There also isn’t clear evidence Republican parents are even hearing about what politicians like DeSantis are doing. According to the 2023 Ipsos/NPR poll, 69 percent of Republican parents agree that teachers are professionals who should be trusted to make decisions about classroom curricula. In that poll, Democratic parents were much more likely than Republican parents to say that they were familiar with schools banning books from classrooms or restrictions on discussions of gender, sexuality, race or racism. And Republican parents were much more likely than Republican non-parents to say that book bans or restrictions on discussions in the classroom had not happened in their community.

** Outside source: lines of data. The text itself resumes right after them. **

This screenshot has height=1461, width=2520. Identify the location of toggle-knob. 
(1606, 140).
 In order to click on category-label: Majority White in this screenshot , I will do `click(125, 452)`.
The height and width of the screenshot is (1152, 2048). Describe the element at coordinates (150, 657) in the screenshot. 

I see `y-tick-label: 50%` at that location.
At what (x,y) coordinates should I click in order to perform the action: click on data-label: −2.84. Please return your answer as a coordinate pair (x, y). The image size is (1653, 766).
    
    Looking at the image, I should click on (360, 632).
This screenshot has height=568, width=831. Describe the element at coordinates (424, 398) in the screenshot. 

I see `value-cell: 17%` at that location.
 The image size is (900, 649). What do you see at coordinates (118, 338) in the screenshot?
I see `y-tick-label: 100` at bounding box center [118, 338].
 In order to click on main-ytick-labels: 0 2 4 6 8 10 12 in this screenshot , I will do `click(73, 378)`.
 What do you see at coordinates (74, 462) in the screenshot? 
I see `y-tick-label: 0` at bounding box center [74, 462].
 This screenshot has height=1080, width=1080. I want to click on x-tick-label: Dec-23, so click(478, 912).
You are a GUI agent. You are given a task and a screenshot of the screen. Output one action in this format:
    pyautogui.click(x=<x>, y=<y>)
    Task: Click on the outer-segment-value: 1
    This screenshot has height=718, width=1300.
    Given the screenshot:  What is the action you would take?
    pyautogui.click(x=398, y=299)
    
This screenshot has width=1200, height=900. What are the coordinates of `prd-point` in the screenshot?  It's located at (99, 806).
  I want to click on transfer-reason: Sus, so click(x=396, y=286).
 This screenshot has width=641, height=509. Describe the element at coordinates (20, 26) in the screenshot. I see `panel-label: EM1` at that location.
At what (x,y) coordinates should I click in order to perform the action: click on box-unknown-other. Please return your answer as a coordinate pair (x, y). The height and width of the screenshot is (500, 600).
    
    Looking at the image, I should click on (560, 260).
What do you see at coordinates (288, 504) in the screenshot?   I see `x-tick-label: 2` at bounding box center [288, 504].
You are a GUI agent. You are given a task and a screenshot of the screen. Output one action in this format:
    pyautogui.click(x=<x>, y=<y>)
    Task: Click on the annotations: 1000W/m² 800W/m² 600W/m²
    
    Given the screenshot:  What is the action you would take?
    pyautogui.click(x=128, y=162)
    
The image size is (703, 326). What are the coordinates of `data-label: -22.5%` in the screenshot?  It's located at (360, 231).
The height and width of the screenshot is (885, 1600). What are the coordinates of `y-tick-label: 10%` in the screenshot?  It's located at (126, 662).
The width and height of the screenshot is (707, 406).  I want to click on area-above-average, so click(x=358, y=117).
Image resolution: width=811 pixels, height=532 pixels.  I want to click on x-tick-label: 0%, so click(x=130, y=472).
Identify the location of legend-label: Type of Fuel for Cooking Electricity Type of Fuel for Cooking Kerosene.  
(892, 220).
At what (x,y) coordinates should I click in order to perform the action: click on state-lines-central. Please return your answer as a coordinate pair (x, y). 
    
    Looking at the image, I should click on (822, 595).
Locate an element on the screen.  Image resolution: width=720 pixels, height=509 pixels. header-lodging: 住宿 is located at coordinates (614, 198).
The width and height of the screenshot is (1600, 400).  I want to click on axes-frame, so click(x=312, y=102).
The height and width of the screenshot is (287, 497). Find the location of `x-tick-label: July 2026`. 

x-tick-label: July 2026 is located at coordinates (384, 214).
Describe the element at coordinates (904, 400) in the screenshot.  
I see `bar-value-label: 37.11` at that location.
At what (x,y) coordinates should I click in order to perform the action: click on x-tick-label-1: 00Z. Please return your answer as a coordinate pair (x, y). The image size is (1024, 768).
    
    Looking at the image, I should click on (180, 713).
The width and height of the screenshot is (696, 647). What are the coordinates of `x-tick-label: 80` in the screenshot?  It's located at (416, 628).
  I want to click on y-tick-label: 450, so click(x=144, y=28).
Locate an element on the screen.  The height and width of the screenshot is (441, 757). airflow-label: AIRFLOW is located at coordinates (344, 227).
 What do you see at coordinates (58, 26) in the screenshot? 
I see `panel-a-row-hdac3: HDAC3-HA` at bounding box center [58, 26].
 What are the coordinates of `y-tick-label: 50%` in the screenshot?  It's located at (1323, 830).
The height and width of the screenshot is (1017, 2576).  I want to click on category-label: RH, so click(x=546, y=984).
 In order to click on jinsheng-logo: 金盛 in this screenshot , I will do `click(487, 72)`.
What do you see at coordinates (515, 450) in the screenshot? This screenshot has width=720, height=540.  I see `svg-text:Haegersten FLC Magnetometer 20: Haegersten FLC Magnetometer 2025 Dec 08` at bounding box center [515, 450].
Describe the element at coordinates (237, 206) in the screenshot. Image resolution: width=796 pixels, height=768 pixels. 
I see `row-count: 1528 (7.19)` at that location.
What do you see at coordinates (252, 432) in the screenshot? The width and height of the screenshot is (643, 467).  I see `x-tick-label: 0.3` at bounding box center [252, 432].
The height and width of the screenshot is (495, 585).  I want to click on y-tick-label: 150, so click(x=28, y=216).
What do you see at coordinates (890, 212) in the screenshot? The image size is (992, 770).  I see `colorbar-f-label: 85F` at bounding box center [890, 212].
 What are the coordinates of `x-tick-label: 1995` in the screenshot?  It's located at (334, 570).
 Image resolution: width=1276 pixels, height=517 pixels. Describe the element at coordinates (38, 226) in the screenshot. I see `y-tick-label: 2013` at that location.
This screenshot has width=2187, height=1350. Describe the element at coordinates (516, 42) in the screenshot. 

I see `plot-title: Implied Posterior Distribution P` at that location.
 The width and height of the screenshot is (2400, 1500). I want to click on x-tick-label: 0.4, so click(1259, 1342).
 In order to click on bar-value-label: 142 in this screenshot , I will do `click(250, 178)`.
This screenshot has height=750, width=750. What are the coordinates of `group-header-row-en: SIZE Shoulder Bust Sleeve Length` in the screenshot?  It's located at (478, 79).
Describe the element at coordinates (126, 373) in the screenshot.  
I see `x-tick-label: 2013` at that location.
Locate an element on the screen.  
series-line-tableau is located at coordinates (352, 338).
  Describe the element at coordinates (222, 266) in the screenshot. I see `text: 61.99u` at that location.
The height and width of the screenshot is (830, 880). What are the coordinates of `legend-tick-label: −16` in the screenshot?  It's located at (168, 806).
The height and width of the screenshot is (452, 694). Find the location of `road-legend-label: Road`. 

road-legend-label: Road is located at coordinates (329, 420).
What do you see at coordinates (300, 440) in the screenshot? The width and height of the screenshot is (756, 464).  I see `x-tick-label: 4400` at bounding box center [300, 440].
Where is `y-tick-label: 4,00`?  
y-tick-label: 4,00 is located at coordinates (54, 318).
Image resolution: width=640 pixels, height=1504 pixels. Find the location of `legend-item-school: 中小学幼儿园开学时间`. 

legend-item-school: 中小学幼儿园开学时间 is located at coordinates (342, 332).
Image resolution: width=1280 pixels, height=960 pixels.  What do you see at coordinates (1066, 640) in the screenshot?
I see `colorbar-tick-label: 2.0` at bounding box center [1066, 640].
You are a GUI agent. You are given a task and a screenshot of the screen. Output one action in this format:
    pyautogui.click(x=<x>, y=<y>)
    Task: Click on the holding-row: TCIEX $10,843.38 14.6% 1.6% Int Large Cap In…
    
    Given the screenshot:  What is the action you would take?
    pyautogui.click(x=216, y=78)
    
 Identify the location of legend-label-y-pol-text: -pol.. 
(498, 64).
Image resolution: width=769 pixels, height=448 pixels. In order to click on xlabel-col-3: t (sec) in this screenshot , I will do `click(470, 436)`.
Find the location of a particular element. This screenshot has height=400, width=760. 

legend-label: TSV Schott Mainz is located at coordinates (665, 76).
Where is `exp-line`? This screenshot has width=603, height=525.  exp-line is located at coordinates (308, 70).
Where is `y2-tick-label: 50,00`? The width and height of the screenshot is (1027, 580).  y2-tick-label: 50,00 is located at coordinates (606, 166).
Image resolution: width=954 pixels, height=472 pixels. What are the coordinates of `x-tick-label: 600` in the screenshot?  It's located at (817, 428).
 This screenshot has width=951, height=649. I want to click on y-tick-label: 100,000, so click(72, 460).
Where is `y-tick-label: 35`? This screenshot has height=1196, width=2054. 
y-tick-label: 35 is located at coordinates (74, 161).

Meanwhile, Republican parents may not be all that gung-ho about DeSantis’s solutions. In the 2023 Ipsos/NPR poll, almost half (47 percent) of Republican parents oppose state lawmakers passing laws to ban certain books and remove them from classrooms and libraries, while 41 percent are in favor, and they’re evenly divided on whether they support state lawmakers creating policies to restrict what subjects teachers and students can discuss in the classroom. They’re more in favor of putting that power in the hands of individual school boards (53 percent support letting school boards restrict the subjects that are discussed in the classroom), but not overwhelmingly.
And then there’s the fact that when, in the same poll, parents were asked to choose the topics they find most worrying, only 17 percent of Republicans selected education — less than the share who selected inflation or increasing costs (52 percent), crime or gun violence (28 percent), government budget or debt (28 percent), political extremism or polarization (21 percent), immigration (21 percent) and taxes (21 percent).
The takeaway here, according to Elder, isn’t that appeals to parents are useless politically. “Being a parent is a very powerful identity that can be helpful for politicians if they can tap into it, with almost no downside,” she said. DeSantis’s problem is that the culture-war issues surrounding education just don’t seem to be especially galvanizing for parents, even Republican ones. “Clearly there is a passionate minority of people who are disproportionately Republicans who are energized by this issue,” she said. “But on the whole these are not the issues that parents are concerned about.”